I was just 16 and didn’t look a day older. I confess to you that I lied to more than one recruiter. I gave them my solemn word that I was 18, but I’d left my birth certificate back home in the family Bible. They’d take one look at me and laugh and tell me to go home before my mother noticed I was gone. Somehow I got the idea that telling an even bigger whopper was the way to go. So I told the next recruiter that I was 21 and darned if he didn’t sign me up on the spot! I enlisted in the Army on 14 August 1917.

Frank W Buckles


Frank rode over to Europe on the Carpathia after that. While in passage, he talked to some of the crew who were aboard when she was sent to rescue Titanic survivors five years prior. Drove ambulances in France and England with the US Army's Fort Riley Casual Detachment, and after the war escorted POWs back to Germany.

Discharged from the army in 1920.

In 1942, working for the White Star Shipping Company, he was traveling to Manila and was captured by the Japanese. Spent the next 3 1/2 years in the Los Baños prison camp, where he almost died of malnourishment. Weight dropped to under a buck, and he caught beriberi.

In February of '45 he was rescued, a 44 year old civilian POW.

Moved to San Francisco where he married Audrey Mayo in 1946.

He got tired of the shipping business, and in 1953 purchased the 330 acre Gap View Farm near the Shenandoah Junction in West Virginia, where he raised cattle.

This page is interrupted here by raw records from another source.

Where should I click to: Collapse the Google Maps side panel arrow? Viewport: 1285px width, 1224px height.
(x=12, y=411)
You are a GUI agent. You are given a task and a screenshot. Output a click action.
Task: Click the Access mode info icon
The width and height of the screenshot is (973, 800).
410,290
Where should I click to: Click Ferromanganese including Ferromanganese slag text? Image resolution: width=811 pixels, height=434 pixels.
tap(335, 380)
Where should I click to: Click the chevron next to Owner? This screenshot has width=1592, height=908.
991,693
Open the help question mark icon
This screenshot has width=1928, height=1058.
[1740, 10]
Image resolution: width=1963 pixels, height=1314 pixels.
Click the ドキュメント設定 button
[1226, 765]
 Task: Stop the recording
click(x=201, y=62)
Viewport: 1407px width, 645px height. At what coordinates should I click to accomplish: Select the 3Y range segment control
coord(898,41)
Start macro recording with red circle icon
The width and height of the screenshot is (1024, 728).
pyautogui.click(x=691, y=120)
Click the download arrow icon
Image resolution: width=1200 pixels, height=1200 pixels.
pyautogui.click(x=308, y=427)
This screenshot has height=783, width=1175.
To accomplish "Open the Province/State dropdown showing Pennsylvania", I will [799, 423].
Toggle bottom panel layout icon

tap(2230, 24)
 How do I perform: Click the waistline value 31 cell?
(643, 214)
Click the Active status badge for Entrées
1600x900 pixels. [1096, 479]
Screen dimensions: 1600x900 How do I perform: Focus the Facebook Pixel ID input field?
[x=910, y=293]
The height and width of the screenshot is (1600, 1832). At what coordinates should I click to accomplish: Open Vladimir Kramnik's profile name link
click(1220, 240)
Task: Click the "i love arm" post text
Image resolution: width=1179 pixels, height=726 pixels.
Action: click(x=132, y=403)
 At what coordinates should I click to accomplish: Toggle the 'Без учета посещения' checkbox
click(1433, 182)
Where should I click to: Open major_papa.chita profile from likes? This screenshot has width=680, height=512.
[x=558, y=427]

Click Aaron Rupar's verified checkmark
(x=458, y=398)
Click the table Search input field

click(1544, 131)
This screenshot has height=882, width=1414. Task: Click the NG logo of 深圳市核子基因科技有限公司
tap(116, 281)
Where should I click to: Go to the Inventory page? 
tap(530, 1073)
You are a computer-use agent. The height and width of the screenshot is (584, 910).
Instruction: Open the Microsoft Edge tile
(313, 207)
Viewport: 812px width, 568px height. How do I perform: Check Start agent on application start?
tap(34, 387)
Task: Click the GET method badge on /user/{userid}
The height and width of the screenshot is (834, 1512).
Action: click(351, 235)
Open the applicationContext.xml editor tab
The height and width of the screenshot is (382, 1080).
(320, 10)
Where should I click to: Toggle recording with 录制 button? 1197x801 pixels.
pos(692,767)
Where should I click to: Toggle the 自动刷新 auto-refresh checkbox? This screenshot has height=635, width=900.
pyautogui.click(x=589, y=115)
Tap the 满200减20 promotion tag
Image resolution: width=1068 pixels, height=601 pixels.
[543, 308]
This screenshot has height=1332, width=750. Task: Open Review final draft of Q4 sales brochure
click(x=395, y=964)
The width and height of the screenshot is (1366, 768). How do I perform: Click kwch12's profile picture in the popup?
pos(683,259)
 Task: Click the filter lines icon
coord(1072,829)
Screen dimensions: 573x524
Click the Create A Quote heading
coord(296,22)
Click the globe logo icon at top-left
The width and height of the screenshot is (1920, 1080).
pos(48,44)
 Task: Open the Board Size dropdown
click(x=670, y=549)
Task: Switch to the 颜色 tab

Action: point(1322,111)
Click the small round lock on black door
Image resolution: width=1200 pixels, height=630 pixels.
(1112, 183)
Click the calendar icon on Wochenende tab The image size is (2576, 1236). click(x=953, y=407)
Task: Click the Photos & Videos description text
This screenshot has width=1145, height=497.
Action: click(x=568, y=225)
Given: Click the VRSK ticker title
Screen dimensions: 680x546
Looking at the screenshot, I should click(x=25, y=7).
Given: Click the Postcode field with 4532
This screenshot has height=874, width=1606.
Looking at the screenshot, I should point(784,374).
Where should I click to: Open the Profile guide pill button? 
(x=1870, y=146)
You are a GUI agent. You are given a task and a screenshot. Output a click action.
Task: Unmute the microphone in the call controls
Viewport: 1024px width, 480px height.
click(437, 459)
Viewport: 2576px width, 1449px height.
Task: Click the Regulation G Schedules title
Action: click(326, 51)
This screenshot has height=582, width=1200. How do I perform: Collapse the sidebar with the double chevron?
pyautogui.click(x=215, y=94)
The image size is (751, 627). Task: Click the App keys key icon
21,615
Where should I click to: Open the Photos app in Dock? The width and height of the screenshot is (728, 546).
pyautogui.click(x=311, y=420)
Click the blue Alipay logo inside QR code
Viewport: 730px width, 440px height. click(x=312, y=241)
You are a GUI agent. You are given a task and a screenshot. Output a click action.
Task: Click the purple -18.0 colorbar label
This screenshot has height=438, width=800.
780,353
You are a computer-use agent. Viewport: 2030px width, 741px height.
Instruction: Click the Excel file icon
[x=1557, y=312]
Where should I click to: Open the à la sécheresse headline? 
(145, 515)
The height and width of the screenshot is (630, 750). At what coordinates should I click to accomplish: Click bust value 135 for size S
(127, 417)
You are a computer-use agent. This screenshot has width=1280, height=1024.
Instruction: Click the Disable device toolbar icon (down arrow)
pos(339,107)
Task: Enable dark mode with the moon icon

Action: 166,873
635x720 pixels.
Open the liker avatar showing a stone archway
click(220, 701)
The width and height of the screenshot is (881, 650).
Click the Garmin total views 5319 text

In 1999 Audrey passed away after 53 years of marriage, and Frank remained at Gap View until he died yesterday at the age of 110, the last surviving American veteran of WWI.

Frank Buckles- 1901-2011

2 comments:

Penal-Colony said...

Wow, what a story, what a life.

What was his secret?

John

Michael said...

What those eyes saw in 110 years.

WWI, WWII, Korea, Vietnam, Iraq...

This guy was discharged from the US military 91 years ago. And he thought he'd fought in The War to End All Wars.